SOURCE EXCERPT:
At 26, Varvara Petrovna found herself mistress of several estates and several thousand serfs. These she ruled with an unquenchable brutality-deporting at whim, flogging on pretext, raging for pleasure. Three years after she entered into her inheritance, Varvara Petrovna met by chance a young neighbor, a cavalry officer named Sergey Turgenev. The officer’s family was in “reduced circumstances” and, although he was 6 years younger than the ugly, rich spinster and loathed the sight of her, when Varvara let it be known that she was interested in marriage, Sergey Turgenev’s father begged his son to marry her and save their estate. Obediently, but reluctantly, he did marry her on January 14, 1816. But Sergey Turgenev was never able to conceal his intense dislike for the brutal woman. She completely usurped the management of the estates, and he devoted himself to a string of mistresses (at least one of whom bore him an illegitimate child). Sergey Turgenev, a cold and unapproachable man, occasionally turned on a warm charm, only to turn it off without warning.

RECORDS SHOWN:
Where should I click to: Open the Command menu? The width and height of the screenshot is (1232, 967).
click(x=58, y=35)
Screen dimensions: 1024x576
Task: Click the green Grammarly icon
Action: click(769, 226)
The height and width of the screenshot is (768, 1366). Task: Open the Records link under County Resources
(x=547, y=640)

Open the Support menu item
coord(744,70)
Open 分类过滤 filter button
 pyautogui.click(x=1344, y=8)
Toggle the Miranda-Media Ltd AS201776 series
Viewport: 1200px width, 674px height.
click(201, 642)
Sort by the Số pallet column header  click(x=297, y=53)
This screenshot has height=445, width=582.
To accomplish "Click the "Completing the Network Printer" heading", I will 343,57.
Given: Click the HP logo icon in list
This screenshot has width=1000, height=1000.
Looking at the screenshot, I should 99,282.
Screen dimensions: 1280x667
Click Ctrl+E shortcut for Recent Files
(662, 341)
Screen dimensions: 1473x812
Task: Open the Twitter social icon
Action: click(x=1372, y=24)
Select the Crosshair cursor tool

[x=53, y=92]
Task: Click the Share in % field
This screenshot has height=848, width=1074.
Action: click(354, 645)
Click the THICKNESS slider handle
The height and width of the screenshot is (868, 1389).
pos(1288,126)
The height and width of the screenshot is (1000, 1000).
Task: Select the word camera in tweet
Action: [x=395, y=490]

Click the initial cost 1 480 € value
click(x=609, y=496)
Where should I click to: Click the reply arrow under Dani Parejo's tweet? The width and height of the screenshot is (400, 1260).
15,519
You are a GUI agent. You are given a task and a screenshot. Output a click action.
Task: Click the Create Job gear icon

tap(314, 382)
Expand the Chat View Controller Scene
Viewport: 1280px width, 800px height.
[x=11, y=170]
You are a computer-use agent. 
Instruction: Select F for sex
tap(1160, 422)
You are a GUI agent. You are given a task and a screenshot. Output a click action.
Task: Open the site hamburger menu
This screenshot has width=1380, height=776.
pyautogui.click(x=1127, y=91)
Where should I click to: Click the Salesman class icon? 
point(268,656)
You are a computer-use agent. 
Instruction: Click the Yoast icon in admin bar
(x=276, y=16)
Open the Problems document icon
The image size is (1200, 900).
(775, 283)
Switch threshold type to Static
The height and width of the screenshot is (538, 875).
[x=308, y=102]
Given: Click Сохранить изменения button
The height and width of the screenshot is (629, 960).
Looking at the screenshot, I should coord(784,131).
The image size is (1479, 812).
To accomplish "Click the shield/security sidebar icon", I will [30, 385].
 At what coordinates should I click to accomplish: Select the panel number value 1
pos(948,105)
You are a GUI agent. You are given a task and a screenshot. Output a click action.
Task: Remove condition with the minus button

TASK PROMPT:
In the passage about Varvara Petrovna, on what date did Sergey Turgenev marry her? The records are separate material from the passage about Varvara Petrovna.

ANSWER TO THIS TASK:
January 14, 1816.